January 21st, 2010 by Joe Kriesberg

After a couple of years of cajoling and encouragement from friends and colleagues, and a few months of my own contemplation and procrastination I have decided to venture into the blogosphere. My hope is to offer some ideas, information, and insights that will be of interest to community developers and their partners in Massachusetts and perhaps around the country. I welcome your feedback and comments as I hope this blog becomes a vehicle for sparking conversation and debate about key issues in our field.

Right now I am reading a very interesting book called Start Up Nation: The Story of Israel’s Economic Miracle by Dan Senor and Saul Singer. I started reading the book because I am in Israel for the rest of January with a Jewish Community Relations Council (JCRC) delegation of non-profit leaders. We will be meeting with our counterparts in Boston’s sister city of Haifa and around the country, including some affordable housing advocates. I’ll be writing more about that later.

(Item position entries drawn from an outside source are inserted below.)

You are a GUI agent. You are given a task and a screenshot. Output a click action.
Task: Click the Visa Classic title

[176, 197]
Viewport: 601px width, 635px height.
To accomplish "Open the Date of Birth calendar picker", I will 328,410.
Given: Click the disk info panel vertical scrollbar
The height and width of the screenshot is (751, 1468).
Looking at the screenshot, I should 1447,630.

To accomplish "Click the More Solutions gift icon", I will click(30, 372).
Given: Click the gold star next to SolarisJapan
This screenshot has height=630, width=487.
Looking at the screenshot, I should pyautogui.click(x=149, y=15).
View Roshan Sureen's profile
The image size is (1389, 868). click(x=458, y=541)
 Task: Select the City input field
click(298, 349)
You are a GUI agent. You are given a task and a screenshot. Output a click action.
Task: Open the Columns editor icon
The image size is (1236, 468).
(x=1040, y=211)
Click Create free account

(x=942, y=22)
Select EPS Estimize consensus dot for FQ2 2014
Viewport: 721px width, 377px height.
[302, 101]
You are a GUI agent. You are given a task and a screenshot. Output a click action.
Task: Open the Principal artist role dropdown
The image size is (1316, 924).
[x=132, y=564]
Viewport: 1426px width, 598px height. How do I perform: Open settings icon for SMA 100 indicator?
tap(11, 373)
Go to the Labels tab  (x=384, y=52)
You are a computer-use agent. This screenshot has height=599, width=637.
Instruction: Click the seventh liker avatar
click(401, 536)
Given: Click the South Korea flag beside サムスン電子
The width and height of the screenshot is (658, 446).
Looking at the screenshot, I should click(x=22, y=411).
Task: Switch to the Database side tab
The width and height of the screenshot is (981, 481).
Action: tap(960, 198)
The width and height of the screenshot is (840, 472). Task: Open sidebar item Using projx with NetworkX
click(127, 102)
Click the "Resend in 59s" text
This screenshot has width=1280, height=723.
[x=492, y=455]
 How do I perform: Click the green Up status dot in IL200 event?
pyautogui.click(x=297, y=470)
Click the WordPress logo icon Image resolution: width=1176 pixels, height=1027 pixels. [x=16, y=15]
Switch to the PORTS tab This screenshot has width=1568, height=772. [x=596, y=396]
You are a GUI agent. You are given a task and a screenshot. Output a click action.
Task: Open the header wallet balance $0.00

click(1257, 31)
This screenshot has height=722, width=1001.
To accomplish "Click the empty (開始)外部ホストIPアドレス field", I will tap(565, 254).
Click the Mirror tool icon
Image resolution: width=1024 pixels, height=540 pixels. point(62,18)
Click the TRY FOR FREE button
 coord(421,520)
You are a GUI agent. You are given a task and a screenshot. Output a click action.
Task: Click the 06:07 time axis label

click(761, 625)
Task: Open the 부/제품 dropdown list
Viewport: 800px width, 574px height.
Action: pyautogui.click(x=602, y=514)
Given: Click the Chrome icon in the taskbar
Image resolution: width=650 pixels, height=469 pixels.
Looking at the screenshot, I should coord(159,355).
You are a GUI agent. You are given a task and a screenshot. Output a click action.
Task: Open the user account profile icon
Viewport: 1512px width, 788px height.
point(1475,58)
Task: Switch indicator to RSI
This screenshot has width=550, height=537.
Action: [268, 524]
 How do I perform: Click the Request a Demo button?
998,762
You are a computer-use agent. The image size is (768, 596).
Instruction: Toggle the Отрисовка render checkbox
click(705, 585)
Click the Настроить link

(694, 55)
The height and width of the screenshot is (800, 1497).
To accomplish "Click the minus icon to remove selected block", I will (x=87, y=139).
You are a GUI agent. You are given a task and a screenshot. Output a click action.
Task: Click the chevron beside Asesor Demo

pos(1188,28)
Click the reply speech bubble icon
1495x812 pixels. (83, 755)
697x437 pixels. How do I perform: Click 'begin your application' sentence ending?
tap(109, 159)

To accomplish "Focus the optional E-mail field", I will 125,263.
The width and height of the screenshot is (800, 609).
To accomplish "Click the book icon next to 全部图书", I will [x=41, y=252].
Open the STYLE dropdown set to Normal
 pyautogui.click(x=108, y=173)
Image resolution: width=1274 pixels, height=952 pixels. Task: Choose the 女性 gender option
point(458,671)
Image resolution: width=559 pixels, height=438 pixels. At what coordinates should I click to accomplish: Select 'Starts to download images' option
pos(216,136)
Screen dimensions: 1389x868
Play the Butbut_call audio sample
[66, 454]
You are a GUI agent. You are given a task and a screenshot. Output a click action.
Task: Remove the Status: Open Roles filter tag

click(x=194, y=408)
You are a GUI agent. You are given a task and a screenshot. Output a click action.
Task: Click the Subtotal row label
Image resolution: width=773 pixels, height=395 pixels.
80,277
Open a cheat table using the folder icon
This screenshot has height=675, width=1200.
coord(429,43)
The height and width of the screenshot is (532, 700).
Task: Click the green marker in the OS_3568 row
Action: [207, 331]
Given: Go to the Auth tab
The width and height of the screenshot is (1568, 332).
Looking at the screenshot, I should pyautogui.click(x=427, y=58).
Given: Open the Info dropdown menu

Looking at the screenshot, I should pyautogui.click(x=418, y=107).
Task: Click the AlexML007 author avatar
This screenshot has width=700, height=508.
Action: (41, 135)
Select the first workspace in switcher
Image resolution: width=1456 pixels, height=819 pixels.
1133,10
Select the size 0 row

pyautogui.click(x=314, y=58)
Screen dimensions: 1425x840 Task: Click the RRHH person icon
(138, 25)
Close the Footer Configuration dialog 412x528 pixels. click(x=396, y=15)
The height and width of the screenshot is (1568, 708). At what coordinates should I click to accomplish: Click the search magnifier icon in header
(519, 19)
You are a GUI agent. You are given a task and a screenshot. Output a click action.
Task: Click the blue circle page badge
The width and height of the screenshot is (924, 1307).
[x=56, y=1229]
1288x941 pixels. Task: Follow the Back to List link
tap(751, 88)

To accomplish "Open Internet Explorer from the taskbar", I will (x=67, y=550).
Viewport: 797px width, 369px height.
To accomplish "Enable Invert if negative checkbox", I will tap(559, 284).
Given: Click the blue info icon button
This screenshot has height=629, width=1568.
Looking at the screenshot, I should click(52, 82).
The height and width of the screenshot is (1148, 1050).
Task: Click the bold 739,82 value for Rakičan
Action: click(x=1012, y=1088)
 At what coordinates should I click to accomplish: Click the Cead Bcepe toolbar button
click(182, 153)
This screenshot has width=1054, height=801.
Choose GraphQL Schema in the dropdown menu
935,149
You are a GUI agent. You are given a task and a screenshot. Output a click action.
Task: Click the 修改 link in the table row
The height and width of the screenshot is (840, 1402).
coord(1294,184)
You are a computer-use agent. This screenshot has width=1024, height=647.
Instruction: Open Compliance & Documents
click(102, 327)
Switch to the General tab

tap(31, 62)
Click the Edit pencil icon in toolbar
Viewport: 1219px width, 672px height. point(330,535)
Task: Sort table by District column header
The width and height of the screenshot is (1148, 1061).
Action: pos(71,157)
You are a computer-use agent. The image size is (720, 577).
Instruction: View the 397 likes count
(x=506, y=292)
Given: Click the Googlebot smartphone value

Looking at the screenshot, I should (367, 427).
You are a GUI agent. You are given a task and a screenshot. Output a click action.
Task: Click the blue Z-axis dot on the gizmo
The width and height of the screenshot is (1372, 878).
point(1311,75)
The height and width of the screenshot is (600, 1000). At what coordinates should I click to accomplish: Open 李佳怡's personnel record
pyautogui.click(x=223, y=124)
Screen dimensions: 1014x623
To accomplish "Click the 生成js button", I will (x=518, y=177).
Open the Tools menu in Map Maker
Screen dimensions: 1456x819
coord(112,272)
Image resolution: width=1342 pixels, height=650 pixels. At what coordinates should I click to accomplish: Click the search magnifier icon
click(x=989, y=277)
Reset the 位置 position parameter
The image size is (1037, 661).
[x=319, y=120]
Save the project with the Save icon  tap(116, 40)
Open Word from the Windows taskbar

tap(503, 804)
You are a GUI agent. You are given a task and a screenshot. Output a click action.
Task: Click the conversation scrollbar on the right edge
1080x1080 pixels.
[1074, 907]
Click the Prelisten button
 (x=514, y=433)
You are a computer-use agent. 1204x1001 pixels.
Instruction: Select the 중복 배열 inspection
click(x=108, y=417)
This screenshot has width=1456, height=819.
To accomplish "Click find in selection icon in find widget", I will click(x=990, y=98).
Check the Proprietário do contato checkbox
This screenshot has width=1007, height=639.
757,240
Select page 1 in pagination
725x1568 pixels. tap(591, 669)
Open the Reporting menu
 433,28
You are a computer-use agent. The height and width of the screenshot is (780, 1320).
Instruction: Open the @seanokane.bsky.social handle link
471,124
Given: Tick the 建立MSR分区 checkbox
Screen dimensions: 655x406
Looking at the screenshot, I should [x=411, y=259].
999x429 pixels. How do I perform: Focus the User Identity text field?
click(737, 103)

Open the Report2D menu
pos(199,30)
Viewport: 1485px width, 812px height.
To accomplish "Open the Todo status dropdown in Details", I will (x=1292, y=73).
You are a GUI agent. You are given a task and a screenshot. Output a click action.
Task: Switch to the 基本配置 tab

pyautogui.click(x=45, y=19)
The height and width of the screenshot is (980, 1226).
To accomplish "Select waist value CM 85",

But right now I am really enjoying this book. While it is providing me with good context for my trip, it also has very relevant lessons for the work we are doing in Massachusetts with our Community Development Innovation Forum. You see, it turns out that Israel is the world’s leader in innovation and entrepreneurial activity – especially in the high-tech, biotech and smart energy fields.  The authors explore the cultural and environmental factors that support so much innovation. According to the authors, it flows from such factors as a lack of hierarchy, a willingness to challenge conventional wisdom, a propensity to argue, debate, question and challenge authority, and an ability to see failure as learning step toward success rather than a reason to quit. In short,  it requires “chutzpah!”  Innovation has also been spurred by necessity (lack of natural resources, constant threats, economic and political isolation in the region) immigration, universal military service, and a strong commitment to education.   Entrepreneurialism is produced “when people can cross boundaries, turn societal norms upside down, and agitate in a free market economy … to catalyze radical ideas.”  The biggest obstacle to such innovation it turns out is “order. A bit of mayhem is not only healthy, but critical.”

Of course, there must be some balance. Israeli entrepreneurs benefit from “stable institutions and the rule of law,”  but also from Israel’s “nonhierarchical culture where everyone in business belongs to overlapping networks produced by small communities, common army service, geographic proximity and informality.”

When we are at our best, I think the community development field shares many of these attributes and characteristics. But I do worry that sometimes  we are afraid to challenge conventional wisdom, our own customs and practices, or powerful authorities, including funders and government officials. There may be a tendency to think that all of us should do the same thing or pursue the same solutions. We are often quick to judge and criticize those who try things differently. Too often we are afraid to acknowledge something has failed and when we do see failure we may see that as a permanent taint rather than a learning opportunity. In our desire for scale, efficiency, and an orderly delivery system, will we stifle the very innovation we need to achieve our ambitious goals?

My own sense is that we are all going to have to get more comfortable with disruption, confusion, disagreement, failure, and a bit of chaos if we are serious about creating a culture of innovation in our field. 

What do you think? Do you want to argue with me about that? Either way, post your comment!